O’Donnell gives his opinion that, “I would have thought she would have resigned and that the PM would have wanted her to resign”. However, he clarified that “only the PM can order her to”. In this way, O’Donnell was pointing out design flaws in the process. As I have indicated in a previous Yorkshire Bylines piece, governing Britain depends on the ‘good chaps’ theory of government.

Under a strong prime minister of any political party, whether Attlee or even, for all her faults, Margaret Thatcher, Ms Patel would have been out on her ear, or rather never given a cabinet position in the first place. It is a mark of dreadfully fallen standards that Johnson is in Number 10 and Ms Patel remains home secretary.

O’Donnell did not confine himself to the Patel bullying issue, but went on to voice concerns about other matters of public life. These included the two Jenrick issues (favours for a planner, plus £25m handout to his own constituency) and his own concerns about “unregulated appointments” and the letting of procurement contracts.

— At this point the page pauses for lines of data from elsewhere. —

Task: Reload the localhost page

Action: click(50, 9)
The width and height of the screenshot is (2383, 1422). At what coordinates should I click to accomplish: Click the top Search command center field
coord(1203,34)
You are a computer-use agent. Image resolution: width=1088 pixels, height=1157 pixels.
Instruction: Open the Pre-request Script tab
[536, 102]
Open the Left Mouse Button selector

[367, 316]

With regard to the latter, O’Donnell noted a steep rise in senior civil servants requesting written directions from their minister before letting a contract. The background, or subtext, is that whereas normally a civil servant might sign off a contract, when they can see that it is not ‘proper’, or not ‘best value’, they can respect their consciences and protect their own reputation for honest dealing, by passing it to their minister to sign off via a written direction.

All this brings me to an article in the London Review of Books by Peter Geoghegan, entitled ‘Cronyism and Clientelism’. The writer charts the Tories’ outsourcing of the pandemic response. Anyone wanting chapter and verse of how a coach and horses is daily driven through the Nolan Principles should read this article – it is magisterial.

Two sentences that particularly caught my eye are comments to Geoghegan off the record from a Conservative back-bencher of his own government:

“They are so corrupt … Which I almost would not mind if they weren’t so crap at it”.

Readers should note – the only recorded instance of Boris Johnson ever raising the bar on anything is when he was limbo dancing.